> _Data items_

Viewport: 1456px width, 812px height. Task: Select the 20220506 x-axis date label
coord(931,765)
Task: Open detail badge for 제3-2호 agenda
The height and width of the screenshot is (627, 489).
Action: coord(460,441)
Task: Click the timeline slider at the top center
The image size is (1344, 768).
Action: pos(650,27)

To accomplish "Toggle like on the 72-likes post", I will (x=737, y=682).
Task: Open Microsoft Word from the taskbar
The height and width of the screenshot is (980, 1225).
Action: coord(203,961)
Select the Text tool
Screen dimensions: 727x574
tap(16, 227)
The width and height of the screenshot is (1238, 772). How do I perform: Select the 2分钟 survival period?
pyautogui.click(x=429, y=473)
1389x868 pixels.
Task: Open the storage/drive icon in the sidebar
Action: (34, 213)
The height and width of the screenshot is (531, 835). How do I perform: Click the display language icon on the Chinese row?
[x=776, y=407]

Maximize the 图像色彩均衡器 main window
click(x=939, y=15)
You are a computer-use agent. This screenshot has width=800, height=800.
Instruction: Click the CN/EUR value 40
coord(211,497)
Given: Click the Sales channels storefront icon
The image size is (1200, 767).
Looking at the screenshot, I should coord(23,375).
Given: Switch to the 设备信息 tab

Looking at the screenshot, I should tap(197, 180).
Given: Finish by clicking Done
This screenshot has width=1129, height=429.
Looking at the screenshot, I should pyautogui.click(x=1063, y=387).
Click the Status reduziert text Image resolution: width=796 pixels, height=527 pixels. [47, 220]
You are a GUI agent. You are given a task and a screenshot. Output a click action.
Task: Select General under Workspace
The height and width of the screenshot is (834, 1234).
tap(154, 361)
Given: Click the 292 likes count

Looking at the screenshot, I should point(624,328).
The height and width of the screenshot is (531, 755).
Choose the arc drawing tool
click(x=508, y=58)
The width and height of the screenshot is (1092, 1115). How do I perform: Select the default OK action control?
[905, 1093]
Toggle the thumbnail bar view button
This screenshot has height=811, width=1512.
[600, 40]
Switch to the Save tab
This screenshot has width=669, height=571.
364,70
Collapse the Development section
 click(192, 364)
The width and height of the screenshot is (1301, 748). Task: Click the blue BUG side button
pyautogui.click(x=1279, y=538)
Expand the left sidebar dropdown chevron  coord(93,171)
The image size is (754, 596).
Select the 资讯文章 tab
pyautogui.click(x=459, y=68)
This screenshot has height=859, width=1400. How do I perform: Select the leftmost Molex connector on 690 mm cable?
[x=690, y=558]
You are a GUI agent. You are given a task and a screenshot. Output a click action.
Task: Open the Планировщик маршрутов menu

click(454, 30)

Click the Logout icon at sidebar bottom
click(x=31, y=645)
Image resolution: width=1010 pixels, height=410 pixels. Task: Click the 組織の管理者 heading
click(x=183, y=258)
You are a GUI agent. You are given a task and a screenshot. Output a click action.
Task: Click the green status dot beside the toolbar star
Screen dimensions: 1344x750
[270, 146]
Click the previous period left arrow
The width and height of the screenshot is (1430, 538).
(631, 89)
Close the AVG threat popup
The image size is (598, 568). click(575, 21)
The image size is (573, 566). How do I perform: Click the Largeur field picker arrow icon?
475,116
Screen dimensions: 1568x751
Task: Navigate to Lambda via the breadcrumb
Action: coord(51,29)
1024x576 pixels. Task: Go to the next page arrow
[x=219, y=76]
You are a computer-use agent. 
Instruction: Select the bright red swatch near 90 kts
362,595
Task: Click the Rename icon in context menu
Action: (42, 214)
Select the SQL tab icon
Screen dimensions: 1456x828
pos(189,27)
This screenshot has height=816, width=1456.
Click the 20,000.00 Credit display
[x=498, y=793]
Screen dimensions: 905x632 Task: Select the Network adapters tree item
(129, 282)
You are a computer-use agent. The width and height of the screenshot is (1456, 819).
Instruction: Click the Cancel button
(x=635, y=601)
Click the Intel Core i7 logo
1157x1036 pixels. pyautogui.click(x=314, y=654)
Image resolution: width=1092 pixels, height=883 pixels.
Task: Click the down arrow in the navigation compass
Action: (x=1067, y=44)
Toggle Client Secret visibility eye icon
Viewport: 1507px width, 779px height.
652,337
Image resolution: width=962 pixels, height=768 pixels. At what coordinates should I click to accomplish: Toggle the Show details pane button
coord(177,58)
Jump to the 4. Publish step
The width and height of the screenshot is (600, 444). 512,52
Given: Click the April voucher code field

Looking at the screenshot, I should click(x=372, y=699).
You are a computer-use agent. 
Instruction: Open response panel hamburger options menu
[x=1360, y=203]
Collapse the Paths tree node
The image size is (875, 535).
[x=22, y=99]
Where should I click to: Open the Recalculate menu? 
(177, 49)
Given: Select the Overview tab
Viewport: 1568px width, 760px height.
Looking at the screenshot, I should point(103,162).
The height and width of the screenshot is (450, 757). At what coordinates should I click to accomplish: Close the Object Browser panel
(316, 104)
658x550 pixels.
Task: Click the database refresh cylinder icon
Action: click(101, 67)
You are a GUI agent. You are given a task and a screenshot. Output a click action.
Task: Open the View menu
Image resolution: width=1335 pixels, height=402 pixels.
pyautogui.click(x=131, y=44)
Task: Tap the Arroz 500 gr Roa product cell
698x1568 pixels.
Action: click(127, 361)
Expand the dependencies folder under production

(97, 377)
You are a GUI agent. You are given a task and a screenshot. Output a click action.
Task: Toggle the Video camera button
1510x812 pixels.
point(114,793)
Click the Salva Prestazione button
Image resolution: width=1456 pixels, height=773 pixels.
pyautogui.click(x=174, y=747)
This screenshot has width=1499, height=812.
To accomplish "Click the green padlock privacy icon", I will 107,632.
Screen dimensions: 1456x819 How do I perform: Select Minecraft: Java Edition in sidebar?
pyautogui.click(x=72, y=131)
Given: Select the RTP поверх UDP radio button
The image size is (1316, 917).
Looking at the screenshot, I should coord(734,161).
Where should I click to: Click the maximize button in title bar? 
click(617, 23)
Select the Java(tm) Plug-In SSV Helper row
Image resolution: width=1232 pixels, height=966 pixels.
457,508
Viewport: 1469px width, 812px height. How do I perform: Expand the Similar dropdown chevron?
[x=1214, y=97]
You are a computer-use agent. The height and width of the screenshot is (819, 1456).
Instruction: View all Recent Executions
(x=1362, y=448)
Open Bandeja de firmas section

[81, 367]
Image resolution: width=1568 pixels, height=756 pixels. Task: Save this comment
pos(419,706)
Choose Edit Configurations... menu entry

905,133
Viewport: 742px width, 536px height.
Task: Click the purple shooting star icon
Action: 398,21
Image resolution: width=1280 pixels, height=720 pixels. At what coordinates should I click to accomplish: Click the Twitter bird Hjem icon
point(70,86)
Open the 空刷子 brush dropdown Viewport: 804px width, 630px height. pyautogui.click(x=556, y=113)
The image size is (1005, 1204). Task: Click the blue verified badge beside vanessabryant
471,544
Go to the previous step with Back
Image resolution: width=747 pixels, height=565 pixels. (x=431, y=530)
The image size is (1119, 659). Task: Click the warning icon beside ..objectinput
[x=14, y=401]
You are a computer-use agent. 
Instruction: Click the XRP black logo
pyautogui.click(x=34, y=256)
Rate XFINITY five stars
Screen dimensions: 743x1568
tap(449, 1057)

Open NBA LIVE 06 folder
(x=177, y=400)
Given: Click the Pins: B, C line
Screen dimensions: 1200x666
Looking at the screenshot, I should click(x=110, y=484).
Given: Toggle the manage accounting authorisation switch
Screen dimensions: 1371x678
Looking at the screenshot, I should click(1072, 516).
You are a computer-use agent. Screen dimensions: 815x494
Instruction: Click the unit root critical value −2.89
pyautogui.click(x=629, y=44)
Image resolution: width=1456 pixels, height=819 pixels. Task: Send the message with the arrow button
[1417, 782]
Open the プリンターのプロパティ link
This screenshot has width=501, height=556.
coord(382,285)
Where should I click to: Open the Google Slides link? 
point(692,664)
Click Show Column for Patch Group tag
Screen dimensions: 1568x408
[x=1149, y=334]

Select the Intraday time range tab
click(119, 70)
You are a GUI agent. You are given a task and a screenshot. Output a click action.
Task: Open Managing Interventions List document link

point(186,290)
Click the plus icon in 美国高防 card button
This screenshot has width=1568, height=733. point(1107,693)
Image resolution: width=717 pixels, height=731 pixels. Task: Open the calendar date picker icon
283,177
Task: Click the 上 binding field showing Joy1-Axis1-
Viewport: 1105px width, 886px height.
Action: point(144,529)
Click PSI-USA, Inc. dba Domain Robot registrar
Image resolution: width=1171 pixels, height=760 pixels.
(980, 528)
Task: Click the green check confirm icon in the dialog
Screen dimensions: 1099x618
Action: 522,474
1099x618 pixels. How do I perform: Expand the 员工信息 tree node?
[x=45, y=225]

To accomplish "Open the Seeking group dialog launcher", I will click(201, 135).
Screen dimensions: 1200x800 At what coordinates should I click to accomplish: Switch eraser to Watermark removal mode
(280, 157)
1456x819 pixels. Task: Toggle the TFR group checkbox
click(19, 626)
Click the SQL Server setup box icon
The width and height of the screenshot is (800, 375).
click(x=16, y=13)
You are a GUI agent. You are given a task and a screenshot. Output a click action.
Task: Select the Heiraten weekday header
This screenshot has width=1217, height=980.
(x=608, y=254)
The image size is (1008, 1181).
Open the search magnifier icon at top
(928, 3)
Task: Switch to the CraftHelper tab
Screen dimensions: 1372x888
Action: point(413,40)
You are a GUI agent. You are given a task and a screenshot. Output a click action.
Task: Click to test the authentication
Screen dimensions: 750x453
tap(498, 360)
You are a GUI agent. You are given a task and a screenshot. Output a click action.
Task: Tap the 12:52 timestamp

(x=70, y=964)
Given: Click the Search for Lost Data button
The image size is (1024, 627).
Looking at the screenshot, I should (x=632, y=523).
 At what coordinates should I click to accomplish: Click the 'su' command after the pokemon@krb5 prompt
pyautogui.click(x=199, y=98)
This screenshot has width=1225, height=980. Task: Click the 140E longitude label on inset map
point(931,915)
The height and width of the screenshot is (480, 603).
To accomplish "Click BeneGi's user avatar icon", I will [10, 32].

> _Exercise task_
Please reproduce the records from the line with "Select the Text tool" up to and including the line with "Looking at the screenshot, I should coord(23,375).", swapping "Screen dimensions" for "Screen size" and leaving everything else unchanged.

> _Output for this task_
Select the Text tool
Screen size: 727x574
tap(16, 227)
The width and height of the screenshot is (1238, 772). How do I perform: Select the 2分钟 survival period?
pyautogui.click(x=429, y=473)
1389x868 pixels.
Task: Open the storage/drive icon in the sidebar
Action: (34, 213)
The height and width of the screenshot is (531, 835). How do I perform: Click the display language icon on the Chinese row?
[x=776, y=407]

Maximize the 图像色彩均衡器 main window
click(x=939, y=15)
You are a computer-use agent. This screenshot has width=800, height=800.
Instruction: Click the CN/EUR value 40
coord(211,497)
Given: Click the Sales channels storefront icon
The image size is (1200, 767).
Looking at the screenshot, I should coord(23,375).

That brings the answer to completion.